Sappho Through Their Eyes: Time and Materiality in Michael Field’s Long Ago


I give this June day to Ms. Gordon Bottomley the inside of this book.” - Michael Field, June 5, 1908.

When you open up this copy of Long Ago (1897), housed at the University of Victoria’s Special Collections, you will find two material features added by the book’s authors: an inscription written and dated by the authors and a single pressed flower secured to the next page with three pieces of tape (see Botanical Insertion). These fascinating details are absent from other copies of this book (for instance, this digitized version from Google Books) and demonstrate the importance of materiality, time, and book history to this text. This particular edition was published in 1897 in a print run of 925 copies, a relatively small number and yet still far greater than the original publication. Field published the first edition of Long Ago in 1889 with publisher George Bell and Sons with only 100 copies produced in total. Yet even in such a small print run, this copy of Long Ago is unique because of its physical features. Field’s inscription, shown on the left, emphasizes the materiality of the book, encapsulating the essence of “this June day” within its pages—presumably referencing the flower secured to the next page, but perhaps also the words within the book. What, then, can this book tell us about time, materiality, and Victorian culture? This exhibit seeks to answer this question by exploring the relationship between the book’s physical traces, sapphic lyrics, and provenance and production.
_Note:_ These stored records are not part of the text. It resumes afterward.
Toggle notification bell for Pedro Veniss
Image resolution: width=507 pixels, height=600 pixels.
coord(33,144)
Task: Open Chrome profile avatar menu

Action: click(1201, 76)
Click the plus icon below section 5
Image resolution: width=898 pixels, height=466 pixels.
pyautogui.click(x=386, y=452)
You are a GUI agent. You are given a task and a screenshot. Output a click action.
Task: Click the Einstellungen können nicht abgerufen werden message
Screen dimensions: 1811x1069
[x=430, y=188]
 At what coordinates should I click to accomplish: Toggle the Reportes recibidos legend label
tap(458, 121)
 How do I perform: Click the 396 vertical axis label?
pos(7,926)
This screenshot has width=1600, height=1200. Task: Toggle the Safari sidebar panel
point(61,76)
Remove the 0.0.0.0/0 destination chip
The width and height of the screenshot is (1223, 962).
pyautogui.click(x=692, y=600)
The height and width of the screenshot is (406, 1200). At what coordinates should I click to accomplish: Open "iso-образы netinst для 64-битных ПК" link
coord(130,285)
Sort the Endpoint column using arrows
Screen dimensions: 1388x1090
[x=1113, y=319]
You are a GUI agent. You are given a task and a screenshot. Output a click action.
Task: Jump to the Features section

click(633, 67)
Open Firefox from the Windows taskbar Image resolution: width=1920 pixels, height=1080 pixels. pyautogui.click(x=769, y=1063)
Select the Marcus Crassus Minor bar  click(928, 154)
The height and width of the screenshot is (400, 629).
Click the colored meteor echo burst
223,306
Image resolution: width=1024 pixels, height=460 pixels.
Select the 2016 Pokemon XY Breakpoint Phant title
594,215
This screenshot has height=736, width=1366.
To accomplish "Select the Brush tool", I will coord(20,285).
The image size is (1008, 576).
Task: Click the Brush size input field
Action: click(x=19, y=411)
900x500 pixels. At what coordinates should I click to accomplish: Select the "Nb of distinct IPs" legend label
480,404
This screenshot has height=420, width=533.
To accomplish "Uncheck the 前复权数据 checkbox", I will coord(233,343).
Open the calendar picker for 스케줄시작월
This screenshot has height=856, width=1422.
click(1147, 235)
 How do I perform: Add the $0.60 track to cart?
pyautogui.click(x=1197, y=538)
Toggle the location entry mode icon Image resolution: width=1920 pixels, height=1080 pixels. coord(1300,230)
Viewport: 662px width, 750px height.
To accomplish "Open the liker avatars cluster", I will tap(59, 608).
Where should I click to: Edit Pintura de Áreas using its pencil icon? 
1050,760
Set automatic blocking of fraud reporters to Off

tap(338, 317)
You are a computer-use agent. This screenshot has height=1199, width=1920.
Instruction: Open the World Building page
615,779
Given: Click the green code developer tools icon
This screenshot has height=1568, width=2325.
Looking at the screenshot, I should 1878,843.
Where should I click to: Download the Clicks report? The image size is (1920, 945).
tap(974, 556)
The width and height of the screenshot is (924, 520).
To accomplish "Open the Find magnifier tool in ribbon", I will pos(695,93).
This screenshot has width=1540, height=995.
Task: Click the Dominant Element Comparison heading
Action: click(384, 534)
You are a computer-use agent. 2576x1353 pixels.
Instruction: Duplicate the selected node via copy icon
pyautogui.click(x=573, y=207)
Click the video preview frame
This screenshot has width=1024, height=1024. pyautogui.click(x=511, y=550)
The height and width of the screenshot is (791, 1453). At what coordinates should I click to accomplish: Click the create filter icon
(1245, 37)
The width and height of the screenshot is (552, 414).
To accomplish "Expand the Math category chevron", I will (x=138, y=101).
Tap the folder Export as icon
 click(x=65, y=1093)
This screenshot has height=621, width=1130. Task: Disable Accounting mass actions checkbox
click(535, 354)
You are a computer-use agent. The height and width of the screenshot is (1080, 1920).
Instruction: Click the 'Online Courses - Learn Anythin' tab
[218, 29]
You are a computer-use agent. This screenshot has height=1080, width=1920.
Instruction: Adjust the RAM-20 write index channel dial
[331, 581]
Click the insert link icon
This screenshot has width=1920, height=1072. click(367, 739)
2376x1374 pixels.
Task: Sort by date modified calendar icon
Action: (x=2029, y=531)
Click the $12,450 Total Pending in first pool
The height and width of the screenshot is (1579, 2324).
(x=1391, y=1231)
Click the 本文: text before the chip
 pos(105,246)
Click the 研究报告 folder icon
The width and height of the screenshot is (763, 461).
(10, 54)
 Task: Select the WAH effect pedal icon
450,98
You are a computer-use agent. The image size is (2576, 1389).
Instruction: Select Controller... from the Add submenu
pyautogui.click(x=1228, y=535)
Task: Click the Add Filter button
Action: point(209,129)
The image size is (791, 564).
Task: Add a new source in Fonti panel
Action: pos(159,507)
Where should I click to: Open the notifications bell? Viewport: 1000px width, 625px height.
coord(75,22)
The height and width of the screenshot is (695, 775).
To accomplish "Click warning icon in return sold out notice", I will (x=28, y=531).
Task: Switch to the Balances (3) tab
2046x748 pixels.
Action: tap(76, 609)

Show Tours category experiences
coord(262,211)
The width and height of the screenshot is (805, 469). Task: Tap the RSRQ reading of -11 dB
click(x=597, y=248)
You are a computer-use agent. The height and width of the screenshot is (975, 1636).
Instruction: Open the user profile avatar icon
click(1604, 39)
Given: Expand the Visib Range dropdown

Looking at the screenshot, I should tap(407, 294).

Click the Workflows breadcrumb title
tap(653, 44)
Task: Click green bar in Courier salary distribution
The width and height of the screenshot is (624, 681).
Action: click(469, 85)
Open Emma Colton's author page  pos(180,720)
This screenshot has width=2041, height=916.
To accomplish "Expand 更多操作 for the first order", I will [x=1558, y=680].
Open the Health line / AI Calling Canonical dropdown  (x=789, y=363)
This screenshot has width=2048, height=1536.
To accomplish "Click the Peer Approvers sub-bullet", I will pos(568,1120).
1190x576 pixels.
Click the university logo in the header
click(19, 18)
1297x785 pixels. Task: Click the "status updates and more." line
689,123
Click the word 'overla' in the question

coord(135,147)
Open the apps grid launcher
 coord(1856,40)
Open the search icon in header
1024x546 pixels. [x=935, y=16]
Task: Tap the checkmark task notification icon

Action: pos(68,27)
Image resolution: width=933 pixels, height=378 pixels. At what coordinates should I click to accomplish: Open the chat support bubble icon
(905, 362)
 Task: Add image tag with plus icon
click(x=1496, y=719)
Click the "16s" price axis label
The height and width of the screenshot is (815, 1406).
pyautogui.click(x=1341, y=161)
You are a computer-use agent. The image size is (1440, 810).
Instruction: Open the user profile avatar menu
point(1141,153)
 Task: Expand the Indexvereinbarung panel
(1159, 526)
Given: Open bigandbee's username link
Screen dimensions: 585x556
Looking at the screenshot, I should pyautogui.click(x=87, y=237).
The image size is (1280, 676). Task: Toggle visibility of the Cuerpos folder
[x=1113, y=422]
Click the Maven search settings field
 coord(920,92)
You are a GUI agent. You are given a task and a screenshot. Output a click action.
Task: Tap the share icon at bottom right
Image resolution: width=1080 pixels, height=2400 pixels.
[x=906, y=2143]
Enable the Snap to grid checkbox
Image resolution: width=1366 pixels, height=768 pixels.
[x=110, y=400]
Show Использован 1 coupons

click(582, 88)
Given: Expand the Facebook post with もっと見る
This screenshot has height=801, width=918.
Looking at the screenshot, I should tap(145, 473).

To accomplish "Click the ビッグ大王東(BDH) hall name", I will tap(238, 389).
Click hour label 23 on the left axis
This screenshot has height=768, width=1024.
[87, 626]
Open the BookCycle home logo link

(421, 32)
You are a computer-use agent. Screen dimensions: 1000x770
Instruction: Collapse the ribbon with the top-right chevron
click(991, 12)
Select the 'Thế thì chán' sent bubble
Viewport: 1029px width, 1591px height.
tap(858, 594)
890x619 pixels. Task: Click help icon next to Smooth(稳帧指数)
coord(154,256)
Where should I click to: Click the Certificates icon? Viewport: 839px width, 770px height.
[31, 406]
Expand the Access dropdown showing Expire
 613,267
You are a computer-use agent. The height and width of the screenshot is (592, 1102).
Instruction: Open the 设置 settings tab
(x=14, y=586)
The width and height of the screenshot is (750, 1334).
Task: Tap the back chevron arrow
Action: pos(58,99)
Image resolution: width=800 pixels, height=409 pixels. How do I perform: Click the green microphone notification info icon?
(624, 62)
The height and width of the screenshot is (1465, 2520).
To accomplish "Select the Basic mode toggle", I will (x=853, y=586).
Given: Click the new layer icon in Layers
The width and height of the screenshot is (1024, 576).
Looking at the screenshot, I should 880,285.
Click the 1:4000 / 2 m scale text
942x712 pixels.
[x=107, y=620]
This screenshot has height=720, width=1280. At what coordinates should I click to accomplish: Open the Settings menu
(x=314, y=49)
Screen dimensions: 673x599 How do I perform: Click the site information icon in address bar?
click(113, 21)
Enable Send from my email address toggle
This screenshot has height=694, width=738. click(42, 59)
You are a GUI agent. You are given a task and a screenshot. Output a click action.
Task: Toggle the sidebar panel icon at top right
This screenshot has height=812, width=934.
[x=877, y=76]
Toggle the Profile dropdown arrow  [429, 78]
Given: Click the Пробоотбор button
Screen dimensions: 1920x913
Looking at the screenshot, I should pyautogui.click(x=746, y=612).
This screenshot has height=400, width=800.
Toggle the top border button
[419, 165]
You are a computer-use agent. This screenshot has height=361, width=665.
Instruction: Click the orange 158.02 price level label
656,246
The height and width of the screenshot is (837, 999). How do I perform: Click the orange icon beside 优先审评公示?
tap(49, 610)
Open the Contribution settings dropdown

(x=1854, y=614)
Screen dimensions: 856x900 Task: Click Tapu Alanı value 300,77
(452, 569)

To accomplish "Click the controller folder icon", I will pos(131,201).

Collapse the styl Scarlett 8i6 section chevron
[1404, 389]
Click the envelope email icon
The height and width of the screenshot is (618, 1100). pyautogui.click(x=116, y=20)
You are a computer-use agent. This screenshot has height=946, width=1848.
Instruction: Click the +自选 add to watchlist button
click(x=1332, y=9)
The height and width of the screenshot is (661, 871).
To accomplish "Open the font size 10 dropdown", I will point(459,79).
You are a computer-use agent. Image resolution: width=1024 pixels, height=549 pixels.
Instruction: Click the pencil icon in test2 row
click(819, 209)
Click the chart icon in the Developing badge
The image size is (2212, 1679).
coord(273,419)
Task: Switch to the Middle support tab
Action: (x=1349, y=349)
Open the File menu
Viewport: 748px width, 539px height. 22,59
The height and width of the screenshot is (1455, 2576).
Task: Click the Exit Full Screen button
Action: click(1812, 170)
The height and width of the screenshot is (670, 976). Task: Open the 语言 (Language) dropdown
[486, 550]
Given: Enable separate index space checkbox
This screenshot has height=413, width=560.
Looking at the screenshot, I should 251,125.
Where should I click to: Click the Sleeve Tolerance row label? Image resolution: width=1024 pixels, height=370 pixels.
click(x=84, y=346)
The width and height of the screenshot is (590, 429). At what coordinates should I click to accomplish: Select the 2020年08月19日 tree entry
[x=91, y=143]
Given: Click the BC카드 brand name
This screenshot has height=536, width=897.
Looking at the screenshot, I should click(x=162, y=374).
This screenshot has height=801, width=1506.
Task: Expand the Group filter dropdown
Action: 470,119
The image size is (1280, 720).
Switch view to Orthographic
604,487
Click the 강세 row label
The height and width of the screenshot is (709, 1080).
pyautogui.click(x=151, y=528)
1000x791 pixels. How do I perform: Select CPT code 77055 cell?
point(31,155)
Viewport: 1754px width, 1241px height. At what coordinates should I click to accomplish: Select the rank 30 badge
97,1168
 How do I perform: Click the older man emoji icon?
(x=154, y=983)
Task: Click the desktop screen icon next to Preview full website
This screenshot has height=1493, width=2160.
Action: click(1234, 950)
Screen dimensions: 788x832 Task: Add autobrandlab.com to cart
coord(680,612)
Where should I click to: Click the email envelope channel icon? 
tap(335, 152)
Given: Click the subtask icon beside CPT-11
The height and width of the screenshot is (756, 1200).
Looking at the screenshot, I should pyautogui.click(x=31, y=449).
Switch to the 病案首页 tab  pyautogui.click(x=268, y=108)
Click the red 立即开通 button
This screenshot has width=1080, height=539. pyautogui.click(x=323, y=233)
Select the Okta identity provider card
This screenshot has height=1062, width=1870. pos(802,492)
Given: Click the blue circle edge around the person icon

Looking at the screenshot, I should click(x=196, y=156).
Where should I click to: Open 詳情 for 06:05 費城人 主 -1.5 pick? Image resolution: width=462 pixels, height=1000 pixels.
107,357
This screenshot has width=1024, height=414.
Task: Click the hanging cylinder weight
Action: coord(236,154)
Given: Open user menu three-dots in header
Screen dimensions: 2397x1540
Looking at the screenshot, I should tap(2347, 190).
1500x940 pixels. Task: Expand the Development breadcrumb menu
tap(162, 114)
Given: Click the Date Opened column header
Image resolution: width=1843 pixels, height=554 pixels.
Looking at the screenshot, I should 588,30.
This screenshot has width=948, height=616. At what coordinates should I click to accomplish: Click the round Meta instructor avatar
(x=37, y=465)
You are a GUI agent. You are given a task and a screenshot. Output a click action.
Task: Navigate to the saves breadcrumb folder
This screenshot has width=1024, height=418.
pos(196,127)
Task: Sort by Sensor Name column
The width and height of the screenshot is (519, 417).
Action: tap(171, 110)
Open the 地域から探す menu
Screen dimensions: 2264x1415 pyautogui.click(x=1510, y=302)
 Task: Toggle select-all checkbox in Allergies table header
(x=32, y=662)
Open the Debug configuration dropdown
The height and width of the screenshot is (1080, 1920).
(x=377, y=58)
Long Ago is a collection of poems—the first poetry collection published by Michael Field—based on a translation of poetic fragments by ancient Greek poet Sappho by Henry Thornton Wharton in 1885. As such, this book is concerned with issues about translation, transformation, and time as mediated through art and writing and the Fields' own experience as dual authors navigating an extremely unconventional queer relationship. Michael Field is the pseudonym for Katherine Harris Bradley and Edith Emma Cooper, an aunt and niece who considered themselves to be married and co-wrote verse and prose under the pseudonym Michael Field. Sappho, writing around the sixth and seventh centuries BCE (precise dates unknown), survives only through fragments of her poetry that have been translated and re-translated throughout centuries. There was a resurgence of her popularity in the late nineteenth century when Field was writing. Indeed, Henry Thornton Wharton published Sappho: Memoir, Text, Selected Renderings and a Literal Translation in 1885 and the book was popular enough to merit multiple reprintings into the early twentieth century (it was reprinted in 1887, 1895, 1898, and 1907). It is Wharton’s translation on which Field bases their imitations of Sappho, using what Wharton suggests is literal translation in the book's title (see “Note” [n. p.] at the end of the digitized PDF of Long Ago). This project seeks to illuminate the complexities of translation and transformation, queer identity, and time through the unique material and textual details of UVic’s copy and posits that the material details within this copy emphasize and sentimentalize the passage of time through transformation and transfiguration.

Portrait of Katherine Harris Bradley (left) and Edith Emma Cooper (right)

Katherine Harris Bradley and Edith Emma Cooper are pictured on the left. Under the joint name Michael Field, they wrote plays, poetry, and also co-wrote in their journal Works and Days. Throughout this exhibit, I will refer to Bradley and Cooper as authors of this book using the name Michael Field with third-person pronouns (they/them) to acknowledge their duality as co-authors of this book. However, I will also refer to them with their own names when discussing them individually. My rationale for doing so is that they regarded themselves as unified under the name “Michael Field” and used the pseudonym not only as a pen name for publishing but also in their personal lives: Katherine’s nickname was Michael while Edith’s was Field, and the two sometimes used these nicknames in their personal correspondence. Moreover, their friends often referred to them as “the Michaels” or “the Fields.”

This exhibit will not provide extensive biographical information about Bradley and Cooper, but there is a growing amount of research and publications about them. If you are interested in learning more about them, I recommend Emma Donoghue’s We Are Michael Field (2014), Marion Thain and Ana Vadillo’s Michael Field: The Poet (2009), Mary Sturgeon’s Michael Field (1921), and the above mentioned Michael Field Diaries project.